(SET PROBLEM) Reproduce word for word the part of the material below that opens with the line containing "Screen dimensions: 640x474" and closes with the line containing "Action: click(151, 42)", including both of those lines.

(PROVIDED RECORDS)
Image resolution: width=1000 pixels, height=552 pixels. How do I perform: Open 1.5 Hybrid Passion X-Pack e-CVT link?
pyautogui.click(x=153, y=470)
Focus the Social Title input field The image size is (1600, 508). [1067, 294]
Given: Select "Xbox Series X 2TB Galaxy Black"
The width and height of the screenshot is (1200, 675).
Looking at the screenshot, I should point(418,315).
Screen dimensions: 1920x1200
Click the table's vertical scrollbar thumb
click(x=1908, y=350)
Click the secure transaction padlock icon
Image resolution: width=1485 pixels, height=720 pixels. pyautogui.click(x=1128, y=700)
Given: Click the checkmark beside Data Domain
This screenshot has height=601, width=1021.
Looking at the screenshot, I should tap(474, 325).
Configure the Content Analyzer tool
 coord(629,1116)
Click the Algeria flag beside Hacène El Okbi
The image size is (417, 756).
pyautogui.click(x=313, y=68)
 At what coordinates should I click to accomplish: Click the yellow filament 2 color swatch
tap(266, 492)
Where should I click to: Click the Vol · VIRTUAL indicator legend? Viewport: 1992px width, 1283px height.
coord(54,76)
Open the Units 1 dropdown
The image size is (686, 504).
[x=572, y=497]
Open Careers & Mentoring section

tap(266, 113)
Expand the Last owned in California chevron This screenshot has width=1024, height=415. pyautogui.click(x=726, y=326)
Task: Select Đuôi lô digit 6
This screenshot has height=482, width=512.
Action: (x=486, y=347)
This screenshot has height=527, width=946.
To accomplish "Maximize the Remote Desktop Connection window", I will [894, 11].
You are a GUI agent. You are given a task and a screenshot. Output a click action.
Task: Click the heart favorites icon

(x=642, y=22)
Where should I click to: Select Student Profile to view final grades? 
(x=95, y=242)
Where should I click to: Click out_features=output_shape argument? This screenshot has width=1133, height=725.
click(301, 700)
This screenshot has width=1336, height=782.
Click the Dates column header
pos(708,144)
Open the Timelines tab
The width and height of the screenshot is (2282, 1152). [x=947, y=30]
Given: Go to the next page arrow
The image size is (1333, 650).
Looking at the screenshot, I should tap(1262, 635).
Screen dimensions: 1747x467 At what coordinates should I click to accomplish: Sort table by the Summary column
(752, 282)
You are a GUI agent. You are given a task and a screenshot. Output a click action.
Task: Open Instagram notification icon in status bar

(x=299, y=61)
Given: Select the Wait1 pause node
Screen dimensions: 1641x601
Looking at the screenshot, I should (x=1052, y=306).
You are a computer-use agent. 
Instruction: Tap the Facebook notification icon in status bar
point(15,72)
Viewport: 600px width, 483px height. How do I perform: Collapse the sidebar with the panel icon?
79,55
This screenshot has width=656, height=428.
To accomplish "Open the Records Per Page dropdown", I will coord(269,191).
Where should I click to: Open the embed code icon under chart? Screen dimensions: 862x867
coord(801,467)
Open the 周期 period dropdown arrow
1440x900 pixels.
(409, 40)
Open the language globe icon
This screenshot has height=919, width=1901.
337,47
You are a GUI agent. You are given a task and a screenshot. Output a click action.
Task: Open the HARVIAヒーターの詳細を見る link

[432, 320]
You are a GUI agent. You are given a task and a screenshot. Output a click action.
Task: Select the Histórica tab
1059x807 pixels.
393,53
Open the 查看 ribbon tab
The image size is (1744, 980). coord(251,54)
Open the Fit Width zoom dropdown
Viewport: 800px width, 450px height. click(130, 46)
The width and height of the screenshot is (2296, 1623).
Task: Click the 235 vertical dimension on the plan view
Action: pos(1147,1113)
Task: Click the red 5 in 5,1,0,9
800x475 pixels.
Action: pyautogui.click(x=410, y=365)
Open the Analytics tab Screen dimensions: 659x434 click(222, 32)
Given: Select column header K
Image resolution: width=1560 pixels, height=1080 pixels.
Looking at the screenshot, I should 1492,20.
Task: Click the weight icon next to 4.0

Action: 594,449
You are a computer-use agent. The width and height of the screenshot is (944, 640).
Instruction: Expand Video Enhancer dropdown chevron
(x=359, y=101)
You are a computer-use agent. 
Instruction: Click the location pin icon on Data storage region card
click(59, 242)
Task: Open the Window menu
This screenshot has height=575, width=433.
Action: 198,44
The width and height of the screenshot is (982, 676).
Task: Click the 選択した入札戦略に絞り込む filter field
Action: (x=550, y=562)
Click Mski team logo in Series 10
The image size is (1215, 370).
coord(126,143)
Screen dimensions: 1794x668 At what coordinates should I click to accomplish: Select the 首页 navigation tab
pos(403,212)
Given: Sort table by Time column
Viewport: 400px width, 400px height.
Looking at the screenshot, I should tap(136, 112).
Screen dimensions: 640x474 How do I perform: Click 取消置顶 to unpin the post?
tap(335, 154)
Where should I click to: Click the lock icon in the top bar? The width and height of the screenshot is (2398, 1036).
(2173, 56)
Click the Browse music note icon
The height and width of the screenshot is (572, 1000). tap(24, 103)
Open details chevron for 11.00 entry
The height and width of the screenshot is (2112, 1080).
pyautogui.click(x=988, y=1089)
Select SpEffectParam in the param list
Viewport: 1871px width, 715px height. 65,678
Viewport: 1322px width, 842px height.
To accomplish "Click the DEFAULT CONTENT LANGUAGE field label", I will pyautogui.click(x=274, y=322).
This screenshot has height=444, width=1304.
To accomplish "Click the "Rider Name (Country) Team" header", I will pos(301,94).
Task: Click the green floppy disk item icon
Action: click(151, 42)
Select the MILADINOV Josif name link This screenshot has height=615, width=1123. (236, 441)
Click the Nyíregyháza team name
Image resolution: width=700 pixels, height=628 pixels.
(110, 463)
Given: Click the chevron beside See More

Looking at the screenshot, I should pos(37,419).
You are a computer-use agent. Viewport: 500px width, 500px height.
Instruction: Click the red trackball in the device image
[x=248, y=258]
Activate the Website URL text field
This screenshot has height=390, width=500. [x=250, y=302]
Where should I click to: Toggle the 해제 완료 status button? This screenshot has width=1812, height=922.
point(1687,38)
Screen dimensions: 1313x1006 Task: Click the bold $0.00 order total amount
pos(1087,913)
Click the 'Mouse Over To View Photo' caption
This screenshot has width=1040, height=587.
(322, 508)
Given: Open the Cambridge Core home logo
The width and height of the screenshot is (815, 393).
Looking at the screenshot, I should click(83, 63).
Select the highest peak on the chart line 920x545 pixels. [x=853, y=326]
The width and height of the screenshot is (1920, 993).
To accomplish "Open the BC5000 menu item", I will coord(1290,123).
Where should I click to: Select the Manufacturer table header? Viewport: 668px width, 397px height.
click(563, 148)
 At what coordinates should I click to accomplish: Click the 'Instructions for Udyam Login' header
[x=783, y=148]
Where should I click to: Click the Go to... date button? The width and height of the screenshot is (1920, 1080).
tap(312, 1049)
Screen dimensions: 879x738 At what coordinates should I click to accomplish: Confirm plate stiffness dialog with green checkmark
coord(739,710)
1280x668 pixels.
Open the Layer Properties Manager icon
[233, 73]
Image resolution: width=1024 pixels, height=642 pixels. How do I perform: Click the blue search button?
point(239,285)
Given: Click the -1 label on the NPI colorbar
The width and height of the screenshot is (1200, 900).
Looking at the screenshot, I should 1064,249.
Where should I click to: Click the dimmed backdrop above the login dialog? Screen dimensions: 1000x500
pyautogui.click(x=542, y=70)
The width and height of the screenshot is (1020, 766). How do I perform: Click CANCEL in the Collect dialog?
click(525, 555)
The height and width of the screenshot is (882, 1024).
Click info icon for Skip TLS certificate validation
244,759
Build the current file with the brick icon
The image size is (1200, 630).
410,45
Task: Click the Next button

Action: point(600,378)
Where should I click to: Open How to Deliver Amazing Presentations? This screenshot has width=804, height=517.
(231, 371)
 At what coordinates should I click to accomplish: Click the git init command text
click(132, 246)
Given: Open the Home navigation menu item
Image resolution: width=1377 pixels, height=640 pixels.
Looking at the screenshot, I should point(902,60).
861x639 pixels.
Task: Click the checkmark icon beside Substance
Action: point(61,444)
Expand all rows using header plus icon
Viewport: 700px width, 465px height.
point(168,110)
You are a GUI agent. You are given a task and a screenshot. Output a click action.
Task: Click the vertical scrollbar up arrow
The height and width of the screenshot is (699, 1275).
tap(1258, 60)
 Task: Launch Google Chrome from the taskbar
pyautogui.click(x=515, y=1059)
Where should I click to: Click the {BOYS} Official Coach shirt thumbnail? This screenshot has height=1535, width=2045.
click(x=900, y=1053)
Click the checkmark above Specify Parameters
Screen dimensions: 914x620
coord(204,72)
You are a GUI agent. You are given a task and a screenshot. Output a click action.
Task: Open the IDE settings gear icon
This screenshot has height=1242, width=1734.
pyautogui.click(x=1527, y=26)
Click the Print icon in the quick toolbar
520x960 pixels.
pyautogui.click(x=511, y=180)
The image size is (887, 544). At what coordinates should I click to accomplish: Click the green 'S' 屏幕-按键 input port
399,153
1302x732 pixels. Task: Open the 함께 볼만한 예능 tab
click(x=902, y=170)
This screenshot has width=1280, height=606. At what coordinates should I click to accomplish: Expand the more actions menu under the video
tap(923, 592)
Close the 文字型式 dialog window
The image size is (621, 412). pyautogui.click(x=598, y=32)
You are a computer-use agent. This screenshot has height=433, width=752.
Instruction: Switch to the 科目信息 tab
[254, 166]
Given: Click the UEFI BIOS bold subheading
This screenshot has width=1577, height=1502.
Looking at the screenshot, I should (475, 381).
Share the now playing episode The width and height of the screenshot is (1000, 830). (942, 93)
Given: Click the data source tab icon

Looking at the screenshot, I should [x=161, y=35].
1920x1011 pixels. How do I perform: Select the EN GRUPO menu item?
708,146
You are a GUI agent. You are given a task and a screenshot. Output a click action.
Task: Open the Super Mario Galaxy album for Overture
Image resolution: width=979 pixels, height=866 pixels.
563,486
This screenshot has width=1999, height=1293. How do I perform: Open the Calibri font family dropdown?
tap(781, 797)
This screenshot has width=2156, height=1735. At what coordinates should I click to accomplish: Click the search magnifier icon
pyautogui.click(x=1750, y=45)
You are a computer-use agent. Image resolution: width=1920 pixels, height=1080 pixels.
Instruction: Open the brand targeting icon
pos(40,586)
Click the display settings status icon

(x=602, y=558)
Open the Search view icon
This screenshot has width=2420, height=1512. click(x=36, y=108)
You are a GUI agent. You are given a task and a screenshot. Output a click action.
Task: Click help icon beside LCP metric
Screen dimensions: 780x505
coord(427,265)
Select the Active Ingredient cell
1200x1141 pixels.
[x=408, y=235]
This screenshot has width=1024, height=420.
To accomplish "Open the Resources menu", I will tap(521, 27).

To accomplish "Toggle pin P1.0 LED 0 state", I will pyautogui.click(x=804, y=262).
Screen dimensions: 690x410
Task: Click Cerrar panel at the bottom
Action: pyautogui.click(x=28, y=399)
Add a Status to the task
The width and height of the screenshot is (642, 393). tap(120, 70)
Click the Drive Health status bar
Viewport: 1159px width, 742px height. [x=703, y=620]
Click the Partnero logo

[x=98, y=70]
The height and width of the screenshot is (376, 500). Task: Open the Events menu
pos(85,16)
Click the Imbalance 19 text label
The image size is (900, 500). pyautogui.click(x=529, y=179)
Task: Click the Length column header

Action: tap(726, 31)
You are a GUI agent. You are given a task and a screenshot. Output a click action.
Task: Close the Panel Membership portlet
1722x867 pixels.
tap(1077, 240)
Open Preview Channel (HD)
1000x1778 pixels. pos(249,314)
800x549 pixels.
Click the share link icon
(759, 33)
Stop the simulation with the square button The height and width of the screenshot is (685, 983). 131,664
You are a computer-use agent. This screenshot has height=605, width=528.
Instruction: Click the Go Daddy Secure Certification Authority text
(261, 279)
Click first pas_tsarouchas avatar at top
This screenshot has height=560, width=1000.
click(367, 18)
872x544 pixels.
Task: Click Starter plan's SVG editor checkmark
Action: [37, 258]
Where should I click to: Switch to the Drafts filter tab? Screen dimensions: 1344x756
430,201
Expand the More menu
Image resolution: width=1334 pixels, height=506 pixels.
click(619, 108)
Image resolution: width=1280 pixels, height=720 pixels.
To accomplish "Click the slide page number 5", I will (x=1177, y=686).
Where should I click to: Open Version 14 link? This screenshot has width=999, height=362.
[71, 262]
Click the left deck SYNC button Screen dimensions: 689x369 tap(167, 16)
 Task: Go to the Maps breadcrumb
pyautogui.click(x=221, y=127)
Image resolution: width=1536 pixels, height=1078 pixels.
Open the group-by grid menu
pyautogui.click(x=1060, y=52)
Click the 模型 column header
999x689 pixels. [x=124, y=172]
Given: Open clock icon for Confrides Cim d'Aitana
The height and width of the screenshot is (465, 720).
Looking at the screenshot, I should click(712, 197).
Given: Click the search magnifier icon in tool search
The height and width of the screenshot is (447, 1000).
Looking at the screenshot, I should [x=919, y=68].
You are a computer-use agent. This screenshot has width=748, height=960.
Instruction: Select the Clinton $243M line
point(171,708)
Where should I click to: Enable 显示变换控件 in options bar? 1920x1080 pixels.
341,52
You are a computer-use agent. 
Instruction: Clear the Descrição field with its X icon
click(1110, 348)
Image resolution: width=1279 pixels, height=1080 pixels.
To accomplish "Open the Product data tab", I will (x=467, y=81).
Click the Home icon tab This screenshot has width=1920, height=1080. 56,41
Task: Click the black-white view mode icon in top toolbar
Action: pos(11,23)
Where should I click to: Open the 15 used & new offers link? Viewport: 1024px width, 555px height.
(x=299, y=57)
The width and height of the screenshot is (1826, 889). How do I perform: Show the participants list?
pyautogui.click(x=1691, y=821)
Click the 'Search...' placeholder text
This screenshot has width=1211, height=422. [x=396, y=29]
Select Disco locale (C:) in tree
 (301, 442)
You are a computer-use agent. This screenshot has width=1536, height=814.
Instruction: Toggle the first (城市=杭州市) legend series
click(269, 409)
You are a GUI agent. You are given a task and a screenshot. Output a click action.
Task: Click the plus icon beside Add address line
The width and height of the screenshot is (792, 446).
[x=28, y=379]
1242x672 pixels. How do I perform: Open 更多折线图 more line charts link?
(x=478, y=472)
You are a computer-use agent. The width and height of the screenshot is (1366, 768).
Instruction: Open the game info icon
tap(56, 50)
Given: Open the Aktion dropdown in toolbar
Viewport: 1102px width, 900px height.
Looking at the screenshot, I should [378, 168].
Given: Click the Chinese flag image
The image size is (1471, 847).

(SOLVED EXERCISE)
Screen dimensions: 640x474 How do I perform: Click 取消置顶 to unpin the post?
tap(335, 154)
Where should I click to: Click the lock icon in the top bar? The width and height of the screenshot is (2398, 1036).
(2173, 56)
Click the Browse music note icon
The height and width of the screenshot is (572, 1000). tap(24, 103)
Open details chevron for 11.00 entry
The height and width of the screenshot is (2112, 1080).
pyautogui.click(x=988, y=1089)
Select SpEffectParam in the param list
Viewport: 1871px width, 715px height. 65,678
Viewport: 1322px width, 842px height.
To accomplish "Click the DEFAULT CONTENT LANGUAGE field label", I will pyautogui.click(x=274, y=322).
This screenshot has height=444, width=1304.
To accomplish "Click the "Rider Name (Country) Team" header", I will pos(301,94).
Task: Click the green floppy disk item icon
Action: click(151, 42)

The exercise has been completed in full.